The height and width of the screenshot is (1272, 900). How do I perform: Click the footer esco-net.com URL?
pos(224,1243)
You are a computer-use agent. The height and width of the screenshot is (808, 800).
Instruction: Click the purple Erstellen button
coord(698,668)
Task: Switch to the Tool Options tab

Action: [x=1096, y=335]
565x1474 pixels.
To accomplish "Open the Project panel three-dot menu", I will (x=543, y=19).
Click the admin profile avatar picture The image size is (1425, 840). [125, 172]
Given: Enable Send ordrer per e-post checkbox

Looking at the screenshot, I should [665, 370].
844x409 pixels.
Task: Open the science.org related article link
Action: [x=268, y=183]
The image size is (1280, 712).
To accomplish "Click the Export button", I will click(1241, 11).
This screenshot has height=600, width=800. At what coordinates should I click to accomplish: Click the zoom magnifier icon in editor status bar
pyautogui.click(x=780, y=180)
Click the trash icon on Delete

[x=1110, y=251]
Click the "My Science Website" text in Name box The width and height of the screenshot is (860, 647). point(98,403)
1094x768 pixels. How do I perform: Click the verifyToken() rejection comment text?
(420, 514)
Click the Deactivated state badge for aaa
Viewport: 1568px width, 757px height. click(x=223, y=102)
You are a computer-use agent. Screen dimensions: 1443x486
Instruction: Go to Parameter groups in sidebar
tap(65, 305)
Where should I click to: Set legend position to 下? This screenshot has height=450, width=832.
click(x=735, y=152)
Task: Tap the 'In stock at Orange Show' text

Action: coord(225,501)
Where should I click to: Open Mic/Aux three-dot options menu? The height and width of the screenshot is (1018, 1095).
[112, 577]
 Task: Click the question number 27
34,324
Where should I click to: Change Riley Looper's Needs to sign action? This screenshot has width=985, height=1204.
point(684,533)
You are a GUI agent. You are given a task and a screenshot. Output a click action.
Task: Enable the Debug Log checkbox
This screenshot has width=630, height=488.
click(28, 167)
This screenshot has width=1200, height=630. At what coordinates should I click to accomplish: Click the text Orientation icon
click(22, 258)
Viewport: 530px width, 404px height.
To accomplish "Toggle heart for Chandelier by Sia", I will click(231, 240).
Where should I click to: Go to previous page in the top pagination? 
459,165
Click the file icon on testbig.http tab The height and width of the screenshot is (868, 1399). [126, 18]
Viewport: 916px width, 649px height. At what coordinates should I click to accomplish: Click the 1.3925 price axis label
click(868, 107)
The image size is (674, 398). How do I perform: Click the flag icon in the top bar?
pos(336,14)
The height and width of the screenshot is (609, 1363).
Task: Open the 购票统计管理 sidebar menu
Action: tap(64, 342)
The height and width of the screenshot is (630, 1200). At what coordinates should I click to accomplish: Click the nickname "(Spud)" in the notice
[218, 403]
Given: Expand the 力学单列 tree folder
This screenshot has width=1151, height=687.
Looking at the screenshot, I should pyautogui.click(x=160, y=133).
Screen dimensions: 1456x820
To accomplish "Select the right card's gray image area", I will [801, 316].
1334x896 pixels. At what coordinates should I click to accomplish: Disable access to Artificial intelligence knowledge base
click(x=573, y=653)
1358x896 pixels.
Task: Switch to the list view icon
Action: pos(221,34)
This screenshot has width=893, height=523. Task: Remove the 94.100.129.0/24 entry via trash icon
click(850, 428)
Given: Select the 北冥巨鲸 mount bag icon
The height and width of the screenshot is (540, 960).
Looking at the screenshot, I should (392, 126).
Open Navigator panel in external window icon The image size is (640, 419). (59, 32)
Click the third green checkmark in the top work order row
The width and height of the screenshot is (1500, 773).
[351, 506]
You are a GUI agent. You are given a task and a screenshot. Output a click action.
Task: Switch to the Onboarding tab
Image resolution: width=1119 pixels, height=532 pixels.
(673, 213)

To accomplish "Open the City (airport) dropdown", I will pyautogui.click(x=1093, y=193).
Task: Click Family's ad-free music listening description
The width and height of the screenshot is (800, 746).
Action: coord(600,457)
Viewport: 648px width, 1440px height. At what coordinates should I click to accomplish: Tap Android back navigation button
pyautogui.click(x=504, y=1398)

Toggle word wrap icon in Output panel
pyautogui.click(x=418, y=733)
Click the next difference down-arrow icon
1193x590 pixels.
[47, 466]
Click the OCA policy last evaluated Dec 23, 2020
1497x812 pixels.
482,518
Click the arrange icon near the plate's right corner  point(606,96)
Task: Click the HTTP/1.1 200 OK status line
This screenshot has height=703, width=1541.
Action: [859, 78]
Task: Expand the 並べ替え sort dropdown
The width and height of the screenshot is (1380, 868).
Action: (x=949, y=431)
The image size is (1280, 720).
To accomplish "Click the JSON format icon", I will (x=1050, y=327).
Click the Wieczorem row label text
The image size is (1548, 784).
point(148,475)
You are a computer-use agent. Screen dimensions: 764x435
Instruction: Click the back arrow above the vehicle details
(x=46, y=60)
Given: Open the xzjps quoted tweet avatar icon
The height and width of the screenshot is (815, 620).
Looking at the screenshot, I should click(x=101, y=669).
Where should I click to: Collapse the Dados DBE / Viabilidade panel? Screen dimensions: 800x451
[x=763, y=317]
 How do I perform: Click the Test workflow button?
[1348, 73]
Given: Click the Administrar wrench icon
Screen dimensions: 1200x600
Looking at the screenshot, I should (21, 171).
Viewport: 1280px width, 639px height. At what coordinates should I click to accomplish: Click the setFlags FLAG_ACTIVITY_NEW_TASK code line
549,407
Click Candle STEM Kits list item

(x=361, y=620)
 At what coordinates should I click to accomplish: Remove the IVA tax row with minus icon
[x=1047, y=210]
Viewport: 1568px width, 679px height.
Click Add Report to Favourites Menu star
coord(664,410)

================

### INSTRUCTIONS FOR THE TASK
Please return all lines in the material above that include the word "Select".

### ANSWER AREA
To accomplish "Select the right card's gray image area", I will [801, 316].
Given: Select the 北冥巨鲸 mount bag icon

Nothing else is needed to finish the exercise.